Die Beklagte ist als Haftpflichtversicherer des Unfallschädigers aus dem Verkehrsunfall vom 19.05.2009, den unstreitig der Versicherungsnehmer der Beklagten an dem Fahrzeug der Klägerin verursacht hatte, verpflichtet, der Klägerin gemäß § 249 BGB auch die Kosten für die Einholung eines Sachverständigengutachtens zur Feststellung der durch den Unfall verursachten Schadenshöhe zu zahlen.

Insbesondere kann dem unstreitigen Vortrag der Parteien nicht entnommen werden, dass die Klägerin eine Schadensminderungspflicht verletzt hätte, in dem sie anstatt eines Kostenvoranschlages ein Sachverständigengutachten in Auftrag gegeben hatte.
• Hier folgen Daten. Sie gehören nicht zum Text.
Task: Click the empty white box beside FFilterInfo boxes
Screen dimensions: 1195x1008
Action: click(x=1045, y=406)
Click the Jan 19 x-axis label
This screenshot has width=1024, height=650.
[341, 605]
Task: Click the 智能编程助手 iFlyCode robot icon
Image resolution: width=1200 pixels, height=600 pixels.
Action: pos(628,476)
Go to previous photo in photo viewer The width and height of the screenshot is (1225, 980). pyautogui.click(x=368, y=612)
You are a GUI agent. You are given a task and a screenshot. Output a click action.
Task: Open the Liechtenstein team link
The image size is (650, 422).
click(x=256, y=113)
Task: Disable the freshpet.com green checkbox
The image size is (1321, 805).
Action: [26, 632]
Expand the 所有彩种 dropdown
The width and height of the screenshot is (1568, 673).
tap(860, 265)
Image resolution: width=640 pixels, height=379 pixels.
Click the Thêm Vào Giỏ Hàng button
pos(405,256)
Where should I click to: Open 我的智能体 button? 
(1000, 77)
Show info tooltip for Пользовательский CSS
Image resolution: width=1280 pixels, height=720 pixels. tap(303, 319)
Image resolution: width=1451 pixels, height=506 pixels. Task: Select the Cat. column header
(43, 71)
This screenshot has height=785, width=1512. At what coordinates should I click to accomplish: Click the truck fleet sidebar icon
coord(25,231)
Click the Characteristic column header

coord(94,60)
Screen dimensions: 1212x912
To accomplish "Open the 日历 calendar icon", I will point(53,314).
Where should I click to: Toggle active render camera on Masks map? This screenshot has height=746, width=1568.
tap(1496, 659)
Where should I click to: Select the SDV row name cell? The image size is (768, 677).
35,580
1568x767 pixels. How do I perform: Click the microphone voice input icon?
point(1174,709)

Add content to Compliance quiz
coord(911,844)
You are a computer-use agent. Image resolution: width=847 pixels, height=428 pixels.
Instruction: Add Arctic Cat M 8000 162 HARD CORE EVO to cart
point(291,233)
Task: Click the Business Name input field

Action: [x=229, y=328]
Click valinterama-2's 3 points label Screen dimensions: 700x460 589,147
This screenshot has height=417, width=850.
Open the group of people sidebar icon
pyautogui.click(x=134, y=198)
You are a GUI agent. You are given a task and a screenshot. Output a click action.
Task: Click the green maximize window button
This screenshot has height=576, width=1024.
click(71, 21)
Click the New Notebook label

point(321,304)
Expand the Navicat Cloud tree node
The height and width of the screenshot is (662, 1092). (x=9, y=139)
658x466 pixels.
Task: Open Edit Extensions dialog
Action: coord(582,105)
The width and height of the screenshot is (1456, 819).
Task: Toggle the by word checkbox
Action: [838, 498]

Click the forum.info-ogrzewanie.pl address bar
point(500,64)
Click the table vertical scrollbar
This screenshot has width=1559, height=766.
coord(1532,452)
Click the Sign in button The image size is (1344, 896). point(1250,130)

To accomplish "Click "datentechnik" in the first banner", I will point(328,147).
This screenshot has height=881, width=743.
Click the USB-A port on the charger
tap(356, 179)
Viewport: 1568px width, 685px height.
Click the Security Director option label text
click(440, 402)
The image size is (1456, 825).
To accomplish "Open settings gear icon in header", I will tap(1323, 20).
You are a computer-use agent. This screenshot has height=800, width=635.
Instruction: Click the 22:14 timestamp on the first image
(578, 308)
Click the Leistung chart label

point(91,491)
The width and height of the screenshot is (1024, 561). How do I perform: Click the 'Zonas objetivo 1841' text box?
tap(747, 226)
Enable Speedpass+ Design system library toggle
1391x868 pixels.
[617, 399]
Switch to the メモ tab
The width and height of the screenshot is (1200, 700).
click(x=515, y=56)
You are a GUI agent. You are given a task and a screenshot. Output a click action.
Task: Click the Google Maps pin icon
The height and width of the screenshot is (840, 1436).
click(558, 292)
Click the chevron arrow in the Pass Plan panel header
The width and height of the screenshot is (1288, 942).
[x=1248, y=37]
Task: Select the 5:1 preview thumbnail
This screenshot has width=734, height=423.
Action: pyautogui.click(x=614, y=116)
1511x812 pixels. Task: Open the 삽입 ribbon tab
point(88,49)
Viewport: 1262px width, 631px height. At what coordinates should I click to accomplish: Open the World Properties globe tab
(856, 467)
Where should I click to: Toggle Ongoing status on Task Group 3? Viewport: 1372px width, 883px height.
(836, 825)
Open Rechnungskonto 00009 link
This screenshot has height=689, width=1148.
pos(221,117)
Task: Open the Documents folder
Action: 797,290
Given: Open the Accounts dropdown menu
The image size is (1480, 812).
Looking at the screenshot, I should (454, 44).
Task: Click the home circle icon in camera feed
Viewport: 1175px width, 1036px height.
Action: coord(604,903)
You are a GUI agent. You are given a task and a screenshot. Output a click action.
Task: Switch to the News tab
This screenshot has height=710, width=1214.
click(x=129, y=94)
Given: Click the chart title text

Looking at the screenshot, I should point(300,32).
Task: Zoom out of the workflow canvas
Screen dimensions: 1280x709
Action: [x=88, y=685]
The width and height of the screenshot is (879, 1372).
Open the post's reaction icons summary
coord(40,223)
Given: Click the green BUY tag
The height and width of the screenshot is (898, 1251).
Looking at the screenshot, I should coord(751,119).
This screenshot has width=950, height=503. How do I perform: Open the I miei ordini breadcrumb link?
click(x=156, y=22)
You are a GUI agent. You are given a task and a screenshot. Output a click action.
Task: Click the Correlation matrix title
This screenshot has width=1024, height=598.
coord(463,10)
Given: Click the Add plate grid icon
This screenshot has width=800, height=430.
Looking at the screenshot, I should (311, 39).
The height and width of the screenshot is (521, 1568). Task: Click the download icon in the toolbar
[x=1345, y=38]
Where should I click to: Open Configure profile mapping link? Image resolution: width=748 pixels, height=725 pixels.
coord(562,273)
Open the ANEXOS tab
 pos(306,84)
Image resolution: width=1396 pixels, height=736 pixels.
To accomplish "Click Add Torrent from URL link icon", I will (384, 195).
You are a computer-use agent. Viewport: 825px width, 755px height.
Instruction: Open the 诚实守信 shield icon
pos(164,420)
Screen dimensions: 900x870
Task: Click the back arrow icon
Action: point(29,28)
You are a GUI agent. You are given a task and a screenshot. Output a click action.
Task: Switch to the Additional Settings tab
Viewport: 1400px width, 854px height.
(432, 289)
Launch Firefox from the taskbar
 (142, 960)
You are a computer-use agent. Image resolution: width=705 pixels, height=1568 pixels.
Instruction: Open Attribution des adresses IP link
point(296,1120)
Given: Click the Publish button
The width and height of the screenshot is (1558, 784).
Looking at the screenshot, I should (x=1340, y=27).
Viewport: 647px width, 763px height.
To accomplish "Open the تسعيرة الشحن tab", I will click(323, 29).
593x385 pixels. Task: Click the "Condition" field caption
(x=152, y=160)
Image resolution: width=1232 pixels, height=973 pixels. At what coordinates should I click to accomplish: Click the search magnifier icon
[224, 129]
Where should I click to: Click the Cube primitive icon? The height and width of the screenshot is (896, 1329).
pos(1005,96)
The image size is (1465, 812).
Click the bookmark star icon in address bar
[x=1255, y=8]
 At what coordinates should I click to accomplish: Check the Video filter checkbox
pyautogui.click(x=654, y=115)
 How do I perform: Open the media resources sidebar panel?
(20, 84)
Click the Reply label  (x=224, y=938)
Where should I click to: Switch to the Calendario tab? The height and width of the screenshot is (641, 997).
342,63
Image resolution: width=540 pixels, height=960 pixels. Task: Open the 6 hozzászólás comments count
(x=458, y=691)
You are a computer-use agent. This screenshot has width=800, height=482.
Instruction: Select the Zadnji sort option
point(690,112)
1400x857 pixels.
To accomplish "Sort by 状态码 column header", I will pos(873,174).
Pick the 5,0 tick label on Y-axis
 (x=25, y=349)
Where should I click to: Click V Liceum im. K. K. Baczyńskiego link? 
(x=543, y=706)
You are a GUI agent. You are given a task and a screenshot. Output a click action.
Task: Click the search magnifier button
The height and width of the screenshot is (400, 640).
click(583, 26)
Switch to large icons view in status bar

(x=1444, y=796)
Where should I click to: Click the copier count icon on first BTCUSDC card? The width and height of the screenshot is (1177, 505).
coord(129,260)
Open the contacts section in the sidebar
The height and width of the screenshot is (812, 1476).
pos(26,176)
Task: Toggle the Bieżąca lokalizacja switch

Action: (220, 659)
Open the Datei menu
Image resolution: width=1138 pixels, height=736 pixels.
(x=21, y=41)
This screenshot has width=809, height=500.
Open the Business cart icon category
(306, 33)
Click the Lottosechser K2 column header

Eine Verletzung der Schadensminderungspflicht kann dem Geschädigten nur dann angelastet werden, wenn es sich ersichtlich und auch für einen Laien ohne weiteres erkennbar nur um einen geringfügigen Schaden handelt, der Bagatellcharakter hat. Das ist bei dem Umfang der hier unstreitig gegebenen Bruttoreparaturkostenrechnung in Höhe von 1.110,72 € nicht der Fall und wäre es auch nicht, wenn man lediglich den von der Beklagten kalkulierten Reparaturschaden in Höhe von 933,38 € zu Grunde legen würde, denn dieser Betrag liegt ebenfalls noch weiter über 700,- € und kann damit nicht als Bagatellschaden bezeichnet werden.

Die Nebenentscheidungen folgen aus §§ 286, 288 BGB, §§ 91, 713 ZPO.

Jetzt bitte Eure Meinungen.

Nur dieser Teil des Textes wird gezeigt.